“Every morning I wake up and pray I can do everything on my ‘to do’ list – and do it perfectly – only to collapse into bed in the early hours of the morning feeling discouraged and feeling like a failure.” Thirty-year-old Emma remembers her childhood cupboards – colour-coded clothing and ordered underwear drawers. For as long as she remembers, order equalled control. “I think I started life as a perfectionist. My parents, who were probably so relieved to have a neat child in the house, encouraged it. No-one ever thought But it is. Emma works herself to the bone – cleaning and re-cleaning, making sure her home is spotless, her work is flawless and her appearance is magazine-airbrushed quality. No stripes or checks for her – “if they don’t match up, and they seldom do, I feel messy.” She’s always believed that people are judging her by her outward appearance. If things aren’t ‘perfect’, “I feel like people think I’m lazy and a slob.” We’re often told that we shouldn’t worry about what people think of us, that in reality most people aren’t thinking of us at all because they have too many of their own issues, but for perfectionists like Emma, this is easier said than done. “People who strive to be perfect judge themselves and their actions very harshly, and believe others do the same”, says SADAG’s Cassey Chambers. “The problem is that while we joke about being a perfectionist, or laugh about people who are ‘too neat and organised’, this trait can lead to self-destructive behaviour.”
We tend to get confused between perfectionists and high achievers, says SADAG. And there is a difference. Perfectionism – needing to be or appear perfect – doesn’t act as healthy motivation for reaching goals, and needing to be ‘perfect’ is not adaptive or healthy. In fact, studies say, perfectionism can contribute to psychopathology like depression, anxiety, eating disorders, even suicide. Emma knows just how slippery that slope can be. “Nothing was good enough, I wasn’t good enough. Everything I did, even if I did it well, just provided more evidence that I wasn’t perfect”, she says. She remembers doing an Honours assignment, working for weeks on it, and getting a distinction. Rather than proving to her how good she was, it reinforced her inadequacy – “If I really was that great, I wouldn’t have had to work so hard for that mark.” Perfectionists set high goals and work hard toward them, but unlike the high achiever, they aren’t satisfied with doing a great job. Nothing less than ‘perfection’ here, ‘almost perfect’ is perceived to be as bad as outright failure.
When Emma moved into her own apartment, finances were tight. “I made or adapted
most of my clothing, baked my own bread, did anything to save money but all the while
was trying to be the perfect bachelorette. I do expect a lot from myself – far more than I
expect of anyone else – but I felt overburdened.” She started slipping into depression.
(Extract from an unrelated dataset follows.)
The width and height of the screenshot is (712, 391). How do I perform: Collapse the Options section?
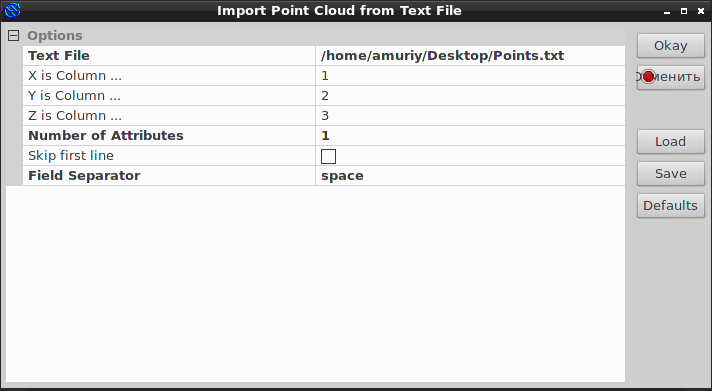14,35
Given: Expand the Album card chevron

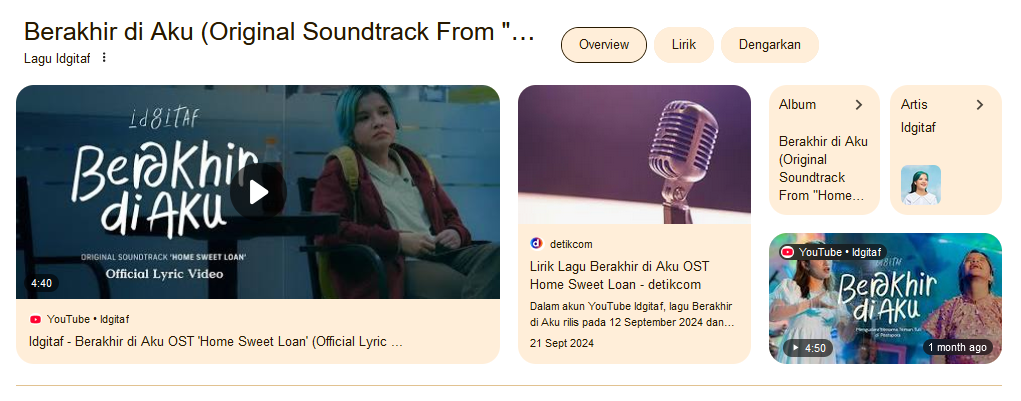Looking at the screenshot, I should pos(859,105).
While friends and relatives begged her not to be so hard on herself, Emma took that as a
sign she needed to be better at who and what she was. “I saw every remark as a failure
and a criticism, and with every failure, I became more depressed. And then I got angry
because I was ‘failing’ even more.”2
Perfectionists set goals that aren’t always reasonable or realistically achievable. “High
achievers set their goals high but they have fun getting there and move the goalposts to
challenge themselves”, says Chambers. “Perfectionists often set their initial goals out of
reach.” People like Emma are so terrified of failure that they see the goal and nothing
else. The idea of growing and learning from the journey doesn’t apply – it’s all or it’s
nothing. Failure is a very scary prospect. Perfectionists like Emma believe that you are
what you achieve. “I beat myself up over tiny errors and never bounced back or learned
from disappointments.” Perfectionism and procrastination tend to go hand in hand.
“Fearing failure as much as they do, many perfectionists will worry so much about doing
something imperfectly that they freeze and don’t do anything at all”, says Chambers .
“One day I told a friend that I really didn’t want much in life – just perfection. When she
asked me what I saw as perfect I said a completely organized home with nothing out of
place, colleagues who were disciplined and dedicated to their work, and did their work
flawlessly, and a fiancé who stuck to all his obligations and commitments and adhered to
a schedule.” Emma was stunned by her friend’s response. “You just described my hell.”
It finally dawned on Emma that she was miserable because she was expecting the world
to match her expectations when even she couldn’t do it. “Of course any constructive
criticism was taken defensively but ultimately my striving for an ideal I couldn’t attain,
and my low self-esteem combined and threatened to destroy me.”
For perfectionists, life is an endless score card; a constant judgement on accomplishments
or looks. After repeated mistakes at work, constant fighting with her fiancé, and longer
days with less sleep, Emma called SADAG (0800 20 50 26) and got some help.
Recognizing that a change may be in order is a very important first step toward creating
real happiness and contentment. “I’m getting to the point where, although I’m still tough
on myself, I can say that ‘almost perfect’ is pretty good!”